• [TASK DETAILS]
Work out how many lines in the entries below include the word "checkbox", and give only that figure.

Segment Start: MATERIAL SUPPLIED

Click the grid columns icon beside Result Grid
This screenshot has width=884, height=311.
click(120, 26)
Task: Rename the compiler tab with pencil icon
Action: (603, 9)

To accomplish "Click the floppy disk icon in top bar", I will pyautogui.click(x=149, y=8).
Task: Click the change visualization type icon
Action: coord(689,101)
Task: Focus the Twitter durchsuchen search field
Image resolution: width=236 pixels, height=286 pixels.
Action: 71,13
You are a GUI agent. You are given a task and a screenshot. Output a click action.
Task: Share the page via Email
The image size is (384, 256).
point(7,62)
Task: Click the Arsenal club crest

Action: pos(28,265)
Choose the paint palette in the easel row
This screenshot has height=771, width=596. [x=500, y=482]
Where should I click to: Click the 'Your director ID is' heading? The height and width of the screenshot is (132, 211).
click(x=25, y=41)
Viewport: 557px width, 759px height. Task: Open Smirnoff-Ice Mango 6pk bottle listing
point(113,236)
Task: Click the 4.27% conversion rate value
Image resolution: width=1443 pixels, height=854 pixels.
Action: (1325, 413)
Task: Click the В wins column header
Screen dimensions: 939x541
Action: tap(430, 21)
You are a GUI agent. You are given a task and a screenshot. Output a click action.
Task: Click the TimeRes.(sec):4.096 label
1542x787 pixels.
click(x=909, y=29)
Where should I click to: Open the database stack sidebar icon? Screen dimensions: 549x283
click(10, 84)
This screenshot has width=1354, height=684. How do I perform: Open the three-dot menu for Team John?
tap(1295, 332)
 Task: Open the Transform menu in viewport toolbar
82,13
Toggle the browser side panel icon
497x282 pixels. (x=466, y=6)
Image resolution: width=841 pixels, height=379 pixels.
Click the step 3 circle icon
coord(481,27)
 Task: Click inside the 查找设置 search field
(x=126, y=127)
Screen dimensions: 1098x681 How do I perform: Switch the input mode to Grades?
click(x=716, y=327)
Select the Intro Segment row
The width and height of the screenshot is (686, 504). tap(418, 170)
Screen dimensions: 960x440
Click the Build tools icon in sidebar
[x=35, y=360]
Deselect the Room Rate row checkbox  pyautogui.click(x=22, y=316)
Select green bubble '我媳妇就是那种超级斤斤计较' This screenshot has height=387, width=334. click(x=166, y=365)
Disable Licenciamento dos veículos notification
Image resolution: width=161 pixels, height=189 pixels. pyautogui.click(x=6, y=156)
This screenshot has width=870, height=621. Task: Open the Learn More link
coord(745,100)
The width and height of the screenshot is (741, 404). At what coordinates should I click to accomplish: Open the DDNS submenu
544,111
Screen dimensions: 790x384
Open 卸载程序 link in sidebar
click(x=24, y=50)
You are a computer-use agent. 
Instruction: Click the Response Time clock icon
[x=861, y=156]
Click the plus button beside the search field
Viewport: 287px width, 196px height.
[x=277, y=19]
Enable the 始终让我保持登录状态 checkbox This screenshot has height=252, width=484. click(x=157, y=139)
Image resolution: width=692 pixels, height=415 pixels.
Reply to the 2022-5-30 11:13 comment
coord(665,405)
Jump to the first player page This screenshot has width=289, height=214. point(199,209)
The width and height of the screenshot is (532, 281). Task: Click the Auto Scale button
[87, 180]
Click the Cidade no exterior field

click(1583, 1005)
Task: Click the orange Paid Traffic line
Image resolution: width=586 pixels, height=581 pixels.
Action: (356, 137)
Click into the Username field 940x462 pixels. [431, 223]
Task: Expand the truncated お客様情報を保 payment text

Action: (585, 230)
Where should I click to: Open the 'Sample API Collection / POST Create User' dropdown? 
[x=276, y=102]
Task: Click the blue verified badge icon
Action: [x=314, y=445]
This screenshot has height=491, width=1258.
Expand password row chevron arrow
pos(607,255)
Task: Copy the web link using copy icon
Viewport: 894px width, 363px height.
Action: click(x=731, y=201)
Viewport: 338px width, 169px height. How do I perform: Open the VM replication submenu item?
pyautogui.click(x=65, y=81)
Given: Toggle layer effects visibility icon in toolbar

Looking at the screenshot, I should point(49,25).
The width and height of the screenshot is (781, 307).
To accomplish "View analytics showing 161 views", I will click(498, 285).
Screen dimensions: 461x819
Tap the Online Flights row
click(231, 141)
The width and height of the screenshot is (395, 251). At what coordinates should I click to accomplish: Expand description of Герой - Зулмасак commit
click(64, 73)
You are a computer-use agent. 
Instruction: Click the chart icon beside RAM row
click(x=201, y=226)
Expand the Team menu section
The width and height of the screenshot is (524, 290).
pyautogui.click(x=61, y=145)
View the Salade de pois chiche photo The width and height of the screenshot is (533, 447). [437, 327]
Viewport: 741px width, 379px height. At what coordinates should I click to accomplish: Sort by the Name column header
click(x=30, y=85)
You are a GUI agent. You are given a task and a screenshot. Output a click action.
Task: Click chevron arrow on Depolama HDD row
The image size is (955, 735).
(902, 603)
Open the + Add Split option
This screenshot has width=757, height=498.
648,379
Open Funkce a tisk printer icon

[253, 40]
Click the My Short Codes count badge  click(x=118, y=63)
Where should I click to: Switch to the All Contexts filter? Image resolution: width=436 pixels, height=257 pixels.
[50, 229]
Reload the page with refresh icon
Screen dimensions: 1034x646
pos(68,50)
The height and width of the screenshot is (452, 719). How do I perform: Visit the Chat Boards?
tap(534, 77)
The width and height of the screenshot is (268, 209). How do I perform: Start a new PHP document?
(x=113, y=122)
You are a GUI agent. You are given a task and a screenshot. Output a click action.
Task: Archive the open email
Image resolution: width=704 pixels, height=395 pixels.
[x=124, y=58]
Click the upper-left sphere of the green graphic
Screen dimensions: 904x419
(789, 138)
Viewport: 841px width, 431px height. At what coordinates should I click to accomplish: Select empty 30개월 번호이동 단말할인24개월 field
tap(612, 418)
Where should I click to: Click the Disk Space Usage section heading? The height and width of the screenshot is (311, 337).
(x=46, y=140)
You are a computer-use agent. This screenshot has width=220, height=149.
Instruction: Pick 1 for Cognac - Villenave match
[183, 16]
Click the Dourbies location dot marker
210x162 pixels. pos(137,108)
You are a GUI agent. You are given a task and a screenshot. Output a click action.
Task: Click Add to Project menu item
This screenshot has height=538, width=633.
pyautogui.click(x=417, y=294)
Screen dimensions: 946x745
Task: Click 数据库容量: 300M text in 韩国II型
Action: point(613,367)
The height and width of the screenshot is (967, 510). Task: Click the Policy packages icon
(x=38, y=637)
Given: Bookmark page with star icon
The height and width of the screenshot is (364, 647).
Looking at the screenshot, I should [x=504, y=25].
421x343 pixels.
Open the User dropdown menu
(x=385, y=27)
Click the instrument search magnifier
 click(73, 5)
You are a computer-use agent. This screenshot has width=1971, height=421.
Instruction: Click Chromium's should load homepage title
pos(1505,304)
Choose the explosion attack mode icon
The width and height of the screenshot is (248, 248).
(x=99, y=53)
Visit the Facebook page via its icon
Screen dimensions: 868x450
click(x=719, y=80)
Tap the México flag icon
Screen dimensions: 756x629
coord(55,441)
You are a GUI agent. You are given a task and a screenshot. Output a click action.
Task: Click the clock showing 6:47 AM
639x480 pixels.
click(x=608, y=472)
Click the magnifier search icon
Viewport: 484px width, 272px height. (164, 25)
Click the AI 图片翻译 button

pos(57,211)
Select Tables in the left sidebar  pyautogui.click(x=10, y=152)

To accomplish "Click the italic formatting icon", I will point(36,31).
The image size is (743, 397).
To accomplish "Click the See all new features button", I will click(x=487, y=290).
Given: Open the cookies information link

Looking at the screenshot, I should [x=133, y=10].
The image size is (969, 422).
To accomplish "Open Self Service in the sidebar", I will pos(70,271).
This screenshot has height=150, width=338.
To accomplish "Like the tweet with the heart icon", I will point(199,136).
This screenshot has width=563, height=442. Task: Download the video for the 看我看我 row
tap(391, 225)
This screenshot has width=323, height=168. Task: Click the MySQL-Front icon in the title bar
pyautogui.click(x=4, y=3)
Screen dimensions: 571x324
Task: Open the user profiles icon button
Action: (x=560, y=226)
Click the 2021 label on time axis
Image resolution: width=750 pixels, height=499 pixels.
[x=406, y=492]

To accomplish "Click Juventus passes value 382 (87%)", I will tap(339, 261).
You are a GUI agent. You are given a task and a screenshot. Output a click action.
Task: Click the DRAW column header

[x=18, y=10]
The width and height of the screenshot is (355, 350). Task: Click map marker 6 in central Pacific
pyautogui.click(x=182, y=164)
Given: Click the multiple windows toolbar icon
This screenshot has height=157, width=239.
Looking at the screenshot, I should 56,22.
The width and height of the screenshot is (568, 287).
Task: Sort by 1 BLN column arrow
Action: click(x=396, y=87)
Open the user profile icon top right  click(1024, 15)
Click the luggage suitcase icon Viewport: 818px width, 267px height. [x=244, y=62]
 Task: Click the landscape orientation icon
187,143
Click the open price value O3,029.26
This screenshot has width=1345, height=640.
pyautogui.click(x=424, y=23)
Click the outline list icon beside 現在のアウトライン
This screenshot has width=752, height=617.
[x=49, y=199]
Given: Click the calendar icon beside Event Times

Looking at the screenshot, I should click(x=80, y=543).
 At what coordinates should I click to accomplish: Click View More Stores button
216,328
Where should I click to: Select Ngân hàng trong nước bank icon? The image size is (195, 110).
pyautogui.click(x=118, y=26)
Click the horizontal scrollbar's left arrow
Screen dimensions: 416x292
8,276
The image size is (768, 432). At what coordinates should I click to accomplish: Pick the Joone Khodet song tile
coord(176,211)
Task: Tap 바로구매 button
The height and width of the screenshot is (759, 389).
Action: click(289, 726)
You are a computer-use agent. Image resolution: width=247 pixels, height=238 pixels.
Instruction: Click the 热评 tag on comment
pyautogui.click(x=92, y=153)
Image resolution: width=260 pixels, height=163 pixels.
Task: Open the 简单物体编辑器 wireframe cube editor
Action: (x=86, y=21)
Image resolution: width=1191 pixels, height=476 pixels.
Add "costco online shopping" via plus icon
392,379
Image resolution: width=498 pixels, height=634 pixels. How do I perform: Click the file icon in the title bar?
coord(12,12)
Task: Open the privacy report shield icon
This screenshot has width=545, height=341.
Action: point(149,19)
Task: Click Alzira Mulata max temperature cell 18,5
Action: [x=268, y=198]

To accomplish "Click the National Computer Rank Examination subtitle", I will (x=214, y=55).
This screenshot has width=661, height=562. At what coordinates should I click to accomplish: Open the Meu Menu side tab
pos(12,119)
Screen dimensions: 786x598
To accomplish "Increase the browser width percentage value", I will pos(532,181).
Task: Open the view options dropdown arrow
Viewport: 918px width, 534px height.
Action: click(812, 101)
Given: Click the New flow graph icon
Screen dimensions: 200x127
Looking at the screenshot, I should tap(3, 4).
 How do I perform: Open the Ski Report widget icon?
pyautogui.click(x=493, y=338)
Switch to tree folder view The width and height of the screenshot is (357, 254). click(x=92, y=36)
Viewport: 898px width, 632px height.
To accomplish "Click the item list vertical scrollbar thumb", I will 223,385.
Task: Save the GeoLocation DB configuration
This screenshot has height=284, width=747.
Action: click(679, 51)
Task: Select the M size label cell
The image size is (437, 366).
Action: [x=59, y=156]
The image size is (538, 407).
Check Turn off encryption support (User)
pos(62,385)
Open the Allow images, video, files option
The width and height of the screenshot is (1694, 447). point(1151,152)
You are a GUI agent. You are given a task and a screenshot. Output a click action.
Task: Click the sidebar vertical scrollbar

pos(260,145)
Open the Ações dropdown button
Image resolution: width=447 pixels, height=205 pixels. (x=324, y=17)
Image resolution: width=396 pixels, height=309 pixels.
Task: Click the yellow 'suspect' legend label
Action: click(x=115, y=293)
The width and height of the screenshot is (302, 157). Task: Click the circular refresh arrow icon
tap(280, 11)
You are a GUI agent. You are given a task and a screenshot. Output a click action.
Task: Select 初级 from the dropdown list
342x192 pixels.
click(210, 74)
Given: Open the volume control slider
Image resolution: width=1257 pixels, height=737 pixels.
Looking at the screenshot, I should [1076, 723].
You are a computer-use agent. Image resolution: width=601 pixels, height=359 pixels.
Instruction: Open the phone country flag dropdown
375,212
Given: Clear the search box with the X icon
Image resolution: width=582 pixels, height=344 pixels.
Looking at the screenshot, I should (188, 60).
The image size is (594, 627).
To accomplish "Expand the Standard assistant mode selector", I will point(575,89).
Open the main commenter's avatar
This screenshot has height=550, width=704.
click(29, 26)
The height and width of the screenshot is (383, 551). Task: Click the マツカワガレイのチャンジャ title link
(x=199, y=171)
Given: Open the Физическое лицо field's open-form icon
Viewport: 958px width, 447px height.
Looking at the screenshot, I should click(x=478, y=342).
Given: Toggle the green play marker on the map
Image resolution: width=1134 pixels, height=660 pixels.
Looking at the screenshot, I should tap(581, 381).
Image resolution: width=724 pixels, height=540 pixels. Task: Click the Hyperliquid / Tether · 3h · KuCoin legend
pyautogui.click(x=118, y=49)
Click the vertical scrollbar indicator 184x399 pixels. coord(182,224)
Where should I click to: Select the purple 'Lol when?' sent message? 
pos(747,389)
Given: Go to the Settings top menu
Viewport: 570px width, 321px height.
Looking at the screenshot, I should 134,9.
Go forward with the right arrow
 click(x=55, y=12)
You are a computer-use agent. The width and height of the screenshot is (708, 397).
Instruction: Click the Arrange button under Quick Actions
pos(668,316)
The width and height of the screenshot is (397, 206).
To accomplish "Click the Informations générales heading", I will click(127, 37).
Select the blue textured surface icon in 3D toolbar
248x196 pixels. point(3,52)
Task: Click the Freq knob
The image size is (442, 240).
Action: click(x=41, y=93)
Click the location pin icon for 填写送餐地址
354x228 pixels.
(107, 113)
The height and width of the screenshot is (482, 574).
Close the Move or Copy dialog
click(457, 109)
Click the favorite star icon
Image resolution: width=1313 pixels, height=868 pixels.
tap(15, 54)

Segment End: MATERIAL SUPPLIED

• [RESULT OF THIS EXERCISE]
2